=== Section Start ===

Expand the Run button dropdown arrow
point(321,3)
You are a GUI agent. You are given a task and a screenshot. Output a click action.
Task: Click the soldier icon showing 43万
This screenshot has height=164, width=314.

=== Section End ===
=== Section Start ===

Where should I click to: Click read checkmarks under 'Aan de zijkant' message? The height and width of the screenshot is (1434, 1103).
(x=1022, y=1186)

=== Section End ===

### Work to be completed
In the data above, which lines lie between the line with "Expand the Run button dropdown arrow" and the line with "This screenshot has height=164, width=314.", inclusive? Print those lines exactly and nothing else.

### Expected answer
Expand the Run button dropdown arrow
point(321,3)
You are a GUI agent. You are given a task and a screenshot. Output a click action.
Task: Click the soldier icon showing 43万
This screenshot has height=164, width=314.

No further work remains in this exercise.